I then concatenated the corpora that would become the training dataset (ie. Raw Europarl v7 + Common Crawl + News Commentary v10), which created the German and English versions of wmt15-all-de-en.??.tok.

Afterwards I preprocessed the data to create the .t7 files needed for training and testing:

$ th preprocess.lua -save_config preprocessing_configs -keep_frequency -log_file preprocessing_log -train_src wmt15-all-de-en.de.tok -train_tgt wmt15-all-de-en.en.tok -valid_src newstest2013.de.tok -valid_tgt newstest2013.en.tok -save_data wmt15-all-de-en

Finally I ran the training session with the following command:

$ th train.lua -save_config training_configs -data wmt15-all-de-en-train.t7 -report_every 200 -save_model wmt15-de-en_aggressive_tok -exp wmt15_de_en_aggTOK -gpuid 1 -log_file training_log

The default settings, as I understand them, matched the requirements stated in the Benchmark report. So I didn’t change anything else. After training, this resulted in a 9.14 score on the newstest2013 validation set.

Did I overlook something? Could someone help point me in the right direction?

Thanks for the help.

seisqui · October 2, 2017, 9:34am

Has anyone noticed that at least the commoncrawl data for German is not all purely German?
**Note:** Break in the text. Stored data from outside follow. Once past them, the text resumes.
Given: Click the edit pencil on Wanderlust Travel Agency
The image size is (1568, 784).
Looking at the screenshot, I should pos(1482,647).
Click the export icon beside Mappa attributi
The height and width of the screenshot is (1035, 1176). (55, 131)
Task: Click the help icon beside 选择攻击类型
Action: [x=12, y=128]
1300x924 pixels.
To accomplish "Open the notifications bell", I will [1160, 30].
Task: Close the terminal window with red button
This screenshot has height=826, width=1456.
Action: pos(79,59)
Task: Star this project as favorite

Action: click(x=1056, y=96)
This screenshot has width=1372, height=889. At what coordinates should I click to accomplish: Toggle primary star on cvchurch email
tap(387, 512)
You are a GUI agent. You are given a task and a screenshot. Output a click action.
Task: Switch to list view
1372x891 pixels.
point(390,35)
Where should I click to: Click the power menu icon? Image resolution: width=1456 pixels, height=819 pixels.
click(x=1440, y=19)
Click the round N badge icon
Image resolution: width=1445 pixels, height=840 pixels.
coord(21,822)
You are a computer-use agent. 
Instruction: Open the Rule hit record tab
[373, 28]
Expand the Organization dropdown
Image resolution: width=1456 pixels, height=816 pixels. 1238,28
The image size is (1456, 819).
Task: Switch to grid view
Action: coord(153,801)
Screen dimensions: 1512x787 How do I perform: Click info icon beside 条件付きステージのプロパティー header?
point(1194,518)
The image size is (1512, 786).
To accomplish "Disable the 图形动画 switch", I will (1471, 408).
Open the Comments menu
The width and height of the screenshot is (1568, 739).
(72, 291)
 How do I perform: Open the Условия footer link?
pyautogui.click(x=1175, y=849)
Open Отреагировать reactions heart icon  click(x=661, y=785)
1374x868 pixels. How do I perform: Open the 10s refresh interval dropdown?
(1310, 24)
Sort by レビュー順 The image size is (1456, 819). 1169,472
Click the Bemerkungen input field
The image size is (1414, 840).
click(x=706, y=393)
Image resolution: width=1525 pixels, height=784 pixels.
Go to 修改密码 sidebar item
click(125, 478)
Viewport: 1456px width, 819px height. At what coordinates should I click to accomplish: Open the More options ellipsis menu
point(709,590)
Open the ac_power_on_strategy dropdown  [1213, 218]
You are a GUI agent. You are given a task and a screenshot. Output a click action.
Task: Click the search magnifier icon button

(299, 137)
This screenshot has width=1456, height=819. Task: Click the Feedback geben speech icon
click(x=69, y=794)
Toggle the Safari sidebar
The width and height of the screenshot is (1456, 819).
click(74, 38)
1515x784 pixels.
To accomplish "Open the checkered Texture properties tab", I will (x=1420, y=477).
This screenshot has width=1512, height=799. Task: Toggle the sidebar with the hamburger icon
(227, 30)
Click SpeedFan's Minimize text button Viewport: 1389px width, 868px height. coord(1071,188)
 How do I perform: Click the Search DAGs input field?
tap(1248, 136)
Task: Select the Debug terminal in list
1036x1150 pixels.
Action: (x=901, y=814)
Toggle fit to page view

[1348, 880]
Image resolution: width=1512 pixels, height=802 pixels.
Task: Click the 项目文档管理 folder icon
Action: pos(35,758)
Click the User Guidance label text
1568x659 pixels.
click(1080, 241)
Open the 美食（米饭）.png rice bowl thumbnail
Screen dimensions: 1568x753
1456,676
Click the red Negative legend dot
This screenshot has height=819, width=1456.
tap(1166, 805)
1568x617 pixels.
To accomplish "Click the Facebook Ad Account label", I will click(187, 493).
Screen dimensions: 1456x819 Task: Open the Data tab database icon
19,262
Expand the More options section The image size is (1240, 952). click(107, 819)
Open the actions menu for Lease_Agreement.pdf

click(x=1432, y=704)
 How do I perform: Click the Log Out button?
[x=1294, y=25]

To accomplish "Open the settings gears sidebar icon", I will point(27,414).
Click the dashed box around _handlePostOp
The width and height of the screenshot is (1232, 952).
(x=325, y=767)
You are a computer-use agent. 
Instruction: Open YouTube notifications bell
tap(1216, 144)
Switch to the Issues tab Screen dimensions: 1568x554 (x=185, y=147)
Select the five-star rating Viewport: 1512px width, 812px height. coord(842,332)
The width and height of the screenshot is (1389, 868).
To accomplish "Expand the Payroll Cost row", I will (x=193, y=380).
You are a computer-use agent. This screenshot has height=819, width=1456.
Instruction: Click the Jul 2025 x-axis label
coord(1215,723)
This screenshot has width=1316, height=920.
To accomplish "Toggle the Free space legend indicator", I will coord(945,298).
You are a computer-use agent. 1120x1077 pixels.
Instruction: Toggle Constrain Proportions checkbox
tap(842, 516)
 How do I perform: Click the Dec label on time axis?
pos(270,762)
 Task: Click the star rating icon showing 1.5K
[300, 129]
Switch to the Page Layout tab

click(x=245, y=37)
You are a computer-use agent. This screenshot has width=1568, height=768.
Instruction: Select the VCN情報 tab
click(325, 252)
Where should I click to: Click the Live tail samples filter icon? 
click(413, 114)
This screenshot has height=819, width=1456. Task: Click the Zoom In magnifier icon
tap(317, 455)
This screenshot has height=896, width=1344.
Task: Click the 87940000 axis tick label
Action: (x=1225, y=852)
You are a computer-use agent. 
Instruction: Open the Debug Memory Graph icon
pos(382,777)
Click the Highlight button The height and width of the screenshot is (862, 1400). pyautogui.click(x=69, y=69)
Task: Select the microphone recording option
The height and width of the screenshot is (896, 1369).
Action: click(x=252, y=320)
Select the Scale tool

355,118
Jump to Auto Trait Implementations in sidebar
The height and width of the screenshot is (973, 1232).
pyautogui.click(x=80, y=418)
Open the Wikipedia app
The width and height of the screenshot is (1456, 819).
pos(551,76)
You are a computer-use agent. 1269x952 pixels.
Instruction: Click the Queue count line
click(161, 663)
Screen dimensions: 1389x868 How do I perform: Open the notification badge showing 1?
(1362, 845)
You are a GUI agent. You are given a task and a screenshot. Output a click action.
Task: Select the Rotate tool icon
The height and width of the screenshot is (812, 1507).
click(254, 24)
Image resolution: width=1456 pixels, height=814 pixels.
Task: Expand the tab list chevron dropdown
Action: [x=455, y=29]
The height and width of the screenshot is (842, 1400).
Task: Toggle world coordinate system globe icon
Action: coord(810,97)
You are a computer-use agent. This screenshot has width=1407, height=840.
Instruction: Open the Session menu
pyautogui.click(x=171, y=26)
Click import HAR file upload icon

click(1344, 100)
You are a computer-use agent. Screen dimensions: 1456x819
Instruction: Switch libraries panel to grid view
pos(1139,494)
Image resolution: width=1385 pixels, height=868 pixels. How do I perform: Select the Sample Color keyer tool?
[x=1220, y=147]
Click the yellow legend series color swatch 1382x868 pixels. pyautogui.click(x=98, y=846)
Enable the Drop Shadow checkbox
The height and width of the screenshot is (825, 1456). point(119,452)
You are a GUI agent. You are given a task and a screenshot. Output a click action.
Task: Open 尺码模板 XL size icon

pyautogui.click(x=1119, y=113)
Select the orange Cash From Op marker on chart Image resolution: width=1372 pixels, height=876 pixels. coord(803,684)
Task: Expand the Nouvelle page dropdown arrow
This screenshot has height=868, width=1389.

For example items 8~49 have English sentences, and those don’t even match the respective lines in the English corpus. At first I thought that it was a mistake on my part during processing, but it appears like this in the files provided here in OpenNMT (http://opennmt.net/Models/) and those in the WMT website (http://www.statmt.org/wmt17/translation-task.html). Does anyone know if there is a corrected version? As far as I can tell this has not been reported. If it is, where can I find it?

Thank you.

wiktor.stribizew · October 12, 2017, 10:18am

@seisqui I did not find Common Crawl corpus problematic, but I did have issues with the New Comments corpus (due to different number of source and target “sentences”) that I had to download as an XLIFF file from http://www.casmacat.eu/corpus/news-commentary.html.

You might want to run a cleanup on the corpora before using them for model building. As part of the regular cleanup steps, like removing untranslated segments, duplicates, etc., you may run a language verification check, against the source, target or both. E.g. I work on TMX files using our corporate tool and then convert them to TXT parallel corpora.